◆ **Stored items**
┄┄┄┄┄┄

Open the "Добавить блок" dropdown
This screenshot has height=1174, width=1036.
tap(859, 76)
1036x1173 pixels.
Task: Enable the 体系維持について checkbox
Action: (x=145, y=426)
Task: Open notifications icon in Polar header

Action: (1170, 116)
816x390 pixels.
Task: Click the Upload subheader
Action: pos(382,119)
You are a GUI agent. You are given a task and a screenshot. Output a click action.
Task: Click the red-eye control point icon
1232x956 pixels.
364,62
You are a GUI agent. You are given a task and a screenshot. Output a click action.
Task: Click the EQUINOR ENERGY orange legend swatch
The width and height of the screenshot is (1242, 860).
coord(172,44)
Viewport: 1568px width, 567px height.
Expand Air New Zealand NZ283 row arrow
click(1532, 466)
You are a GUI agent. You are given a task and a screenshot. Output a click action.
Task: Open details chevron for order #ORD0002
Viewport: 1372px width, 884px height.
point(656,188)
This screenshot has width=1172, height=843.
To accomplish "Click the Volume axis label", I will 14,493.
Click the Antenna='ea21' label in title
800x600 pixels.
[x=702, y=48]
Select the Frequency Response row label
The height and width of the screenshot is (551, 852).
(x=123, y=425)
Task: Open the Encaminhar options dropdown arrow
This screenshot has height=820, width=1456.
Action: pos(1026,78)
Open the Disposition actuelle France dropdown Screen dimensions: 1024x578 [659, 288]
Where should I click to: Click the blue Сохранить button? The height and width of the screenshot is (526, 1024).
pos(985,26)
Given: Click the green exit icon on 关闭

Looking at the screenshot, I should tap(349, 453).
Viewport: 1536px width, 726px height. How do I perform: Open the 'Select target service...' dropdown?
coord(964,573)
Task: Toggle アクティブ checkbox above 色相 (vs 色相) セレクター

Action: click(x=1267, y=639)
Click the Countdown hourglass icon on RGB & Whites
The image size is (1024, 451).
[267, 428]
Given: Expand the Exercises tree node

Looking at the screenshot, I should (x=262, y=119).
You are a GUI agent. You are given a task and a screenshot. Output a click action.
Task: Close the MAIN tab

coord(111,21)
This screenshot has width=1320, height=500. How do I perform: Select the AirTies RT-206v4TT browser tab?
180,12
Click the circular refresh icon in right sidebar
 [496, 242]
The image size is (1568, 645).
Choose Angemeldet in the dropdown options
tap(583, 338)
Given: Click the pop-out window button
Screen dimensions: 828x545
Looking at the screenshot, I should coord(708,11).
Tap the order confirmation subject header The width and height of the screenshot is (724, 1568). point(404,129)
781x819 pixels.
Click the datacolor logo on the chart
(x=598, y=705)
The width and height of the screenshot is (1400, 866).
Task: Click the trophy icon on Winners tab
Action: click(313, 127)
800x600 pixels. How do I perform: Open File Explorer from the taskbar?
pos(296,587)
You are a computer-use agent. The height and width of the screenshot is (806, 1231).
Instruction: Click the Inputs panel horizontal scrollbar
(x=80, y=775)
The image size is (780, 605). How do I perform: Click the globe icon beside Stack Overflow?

┄┄┄┄┄┄

◆ **Task directions**
Return the entries above, every line intact.

◆ **Answer**
Open the "Добавить блок" dropdown
This screenshot has height=1174, width=1036.
tap(859, 76)
1036x1173 pixels.
Task: Enable the 体系維持について checkbox
Action: (x=145, y=426)
Task: Open notifications icon in Polar header

Action: (1170, 116)
816x390 pixels.
Task: Click the Upload subheader
Action: pos(382,119)
You are a GUI agent. You are given a task and a screenshot. Output a click action.
Task: Click the red-eye control point icon
1232x956 pixels.
364,62
You are a GUI agent. You are given a task and a screenshot. Output a click action.
Task: Click the EQUINOR ENERGY orange legend swatch
The width and height of the screenshot is (1242, 860).
coord(172,44)
Viewport: 1568px width, 567px height.
Expand Air New Zealand NZ283 row arrow
click(1532, 466)
You are a GUI agent. You are given a task and a screenshot. Output a click action.
Task: Open details chevron for order #ORD0002
Viewport: 1372px width, 884px height.
point(656,188)
This screenshot has width=1172, height=843.
To accomplish "Click the Volume axis label", I will 14,493.
Click the Antenna='ea21' label in title
800x600 pixels.
[x=702, y=48]
Select the Frequency Response row label
The height and width of the screenshot is (551, 852).
(x=123, y=425)
Task: Open the Encaminhar options dropdown arrow
This screenshot has height=820, width=1456.
Action: pos(1026,78)
Open the Disposition actuelle France dropdown Screen dimensions: 1024x578 [659, 288]
Where should I click to: Click the blue Сохранить button? The height and width of the screenshot is (526, 1024).
pos(985,26)
Given: Click the green exit icon on 关闭

Looking at the screenshot, I should tap(349, 453).
Viewport: 1536px width, 726px height. How do I perform: Open the 'Select target service...' dropdown?
coord(964,573)
Task: Toggle アクティブ checkbox above 色相 (vs 色相) セレクター

Action: click(x=1267, y=639)
Click the Countdown hourglass icon on RGB & Whites
The image size is (1024, 451).
[267, 428]
Given: Expand the Exercises tree node

Looking at the screenshot, I should (x=262, y=119).
You are a GUI agent. You are given a task and a screenshot. Output a click action.
Task: Close the MAIN tab

coord(111,21)
This screenshot has width=1320, height=500. How do I perform: Select the AirTies RT-206v4TT browser tab?
180,12
Click the circular refresh icon in right sidebar
 [496, 242]
The image size is (1568, 645).
Choose Angemeldet in the dropdown options
tap(583, 338)
Given: Click the pop-out window button
Screen dimensions: 828x545
Looking at the screenshot, I should coord(708,11).
Tap the order confirmation subject header The width and height of the screenshot is (724, 1568). point(404,129)
781x819 pixels.
Click the datacolor logo on the chart
(x=598, y=705)
The width and height of the screenshot is (1400, 866).
Task: Click the trophy icon on Winners tab
Action: click(313, 127)
800x600 pixels. How do I perform: Open File Explorer from the taskbar?
pos(296,587)
You are a computer-use agent. The height and width of the screenshot is (806, 1231).
Instruction: Click the Inputs panel horizontal scrollbar
(x=80, y=775)
The image size is (780, 605). How do I perform: Click the globe icon beside Stack Overflow?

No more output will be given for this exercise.